__Fonte__.
───

Por que o Brasil ainda não tem um incentivo à produção audiovisual internacional?

Por Steve Solot

Esta é uma pergunta intrigante!

Talvez os formuladores de políticas no Brasil não estejam cientes dos benefícios de atrair produções internacionais de conteúdo audiovisual para o país, e de que a indústria local não é a única beneficiada. Na verdade, conforme amplamente divulgado pelos estudos da consultoria Olsberg•SPI, aproximadamente 67% dos gastos de uma produção audiovisual atingem setores fora da indústria cinematográfica, como mostra o gráfico a seguir.

As recomendações pela criação de tal incentivo no Brasil vêm de muitos anos. Por exemplo, no meu artigo publicado pela Revista de CINEMA, em 9 de janeiro de 2013, como então presidente da Rio Film Commission, avisei que o ano de 2012 foi marcado por grandes avanços na estruturação, criação de incentivos e promoção de film commissions na América Latina. O mesmo progresso, contudo, não foi compartilhado pelo Brasil.

Mais uma vez, em 28 de setembro de 2018, na minha apresentação para o Comitê Gestor do FSA da Ancine, como então diretor executivo da Rede Brasileira de Film Commissions-REBRAFIC, e presidente do LATC, comentei as recomendações do recém-criado Grupo de Trabalho Interministerial, e entre elas, “a realização de estudos específicos com vistas à adoção de medidas voltadas ao fortalecimento e ao aumento da competitividade das film commissions nacionais”, como a criação de incentivos. A apresentação destacou 12 diretrizes específicas para a criação de um modelo de incentivo para atender às produções estrangeiras.

Outro exemplo relevante para o Brasil é o recente estudo sobre o potencial de incentivo federal à produção audiovisual no México publicado pela Olsberg•SPI no mês passado, “Um Incentivo à Produção Audiovisual para o México”, que pode ser baixado em inglês ou espanhol aqui no site da Olsberg•SPI. O estudo examina o que a ausência deste incentivo significou para o setor audiovisual mexicano, e o que um incentivo deste tipo pode oferecer futuramente em termos de aumento de emprego e impacto econômico. Ele também examina os benefícios estratégicos mais amplos da produção de cinema e televisão no México.

Mais recentemente, em sua entrevista publicada no Tela Viva News, Juliana Funaro destacou a necessidade de um mecanismo de cash rebate no Brasil: Especialista em coproduções, Barry Company destaca necessidade de mecanismo de cash rebate no Brasil.

De fato, uma rápida observação no cenário de incentivos à produção internacional mostra que muitos países estão criando e/ou aumentando ou melhorando seus incentivos, justamente para atrair mais produções internacionais, devido ao impacto positivo que elas têm na economia como um todo e na indústria cinematográfica nacional especificamente. De acordo com o Índice de Incentivos Globais de maio da Olsberg•SPI, o número de incentivos em todo o mundo aumentou de 86 em 2017 para 111 em 2023.

───

__Dados registrados__.
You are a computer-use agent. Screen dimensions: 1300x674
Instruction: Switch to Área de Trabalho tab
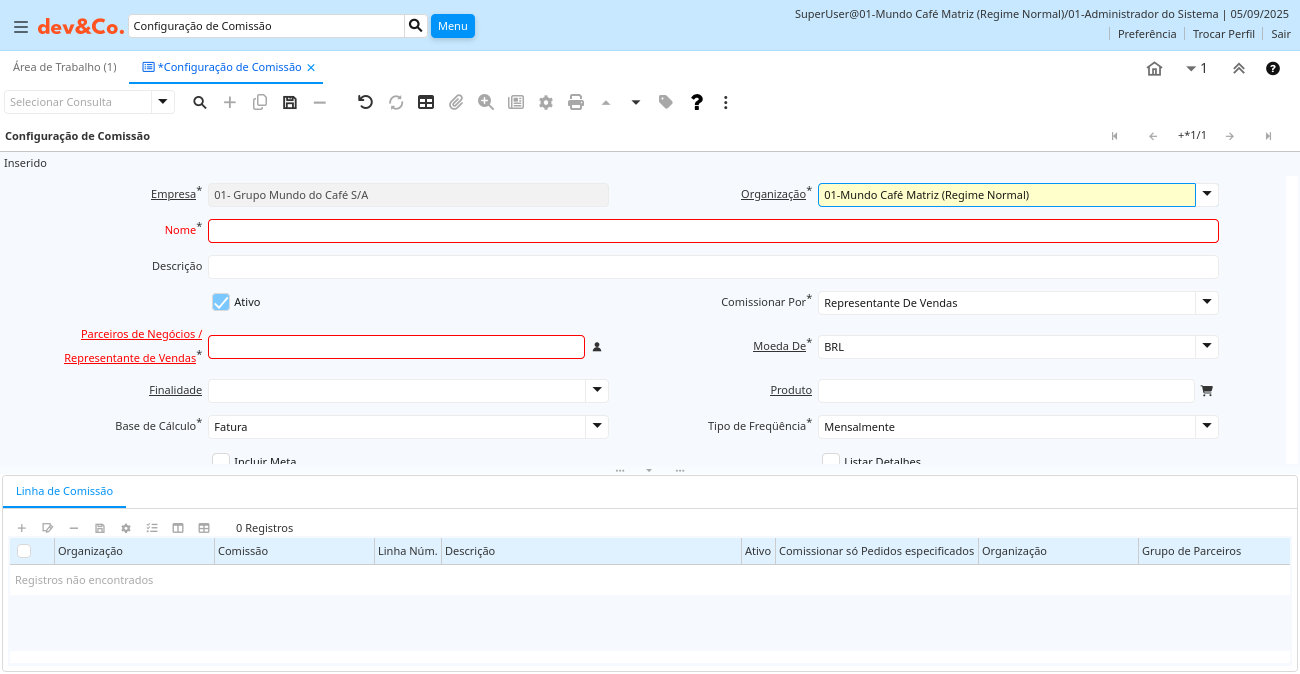[64, 67]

───

__Lista de tarefas__.
[1] Cite o trecho do artigo sobre incentivo audiovisual que começa em "De fato, uma" e vai até "111 em 2023.".
[2] Reescreva em forma de lista o parágrafo do artigo sobre incentivo audiovisual que começa com "Outro exemplo relevante para o Brasil", mantendo os fatos principais.

__Respostas das tarefas__.
[1]
De fato, uma rápida observação no cenário de incentivos à produção internacional mostra que muitos países estão criando e/ou aumentando ou melhorando seus incentivos, justamente para atrair mais produções internacionais, devido ao impacto positivo que elas têm na economia como um todo e na indústria cinematográfica nacional especificamente. De acordo com o Índice de Incentivos Globais de maio da Olsberg•SPI, o número de incentivos em todo o mundo aumentou de 86 em 2017 para 111 em 2023.

[2]
- A Olsberg•SPI publicou no mês passado o estudo "Um Incentivo à Produção Audiovisual para o México", sobre o potencial de um incentivo federal naquele país. Esse estudo é um exemplo relevante para o Brasil.
- O estudo pode ser baixado em inglês ou espanhol no site da Olsberg•SPI.
- Ele examina o que a ausência desse incentivo significou para o setor audiovisual mexicano.
- Ele avalia o que um incentivo desse tipo pode oferecer em aumento de emprego e impacto econômico.
- Ele analisa os benefícios estratégicos mais amplos da produção de cinema e televisão no México.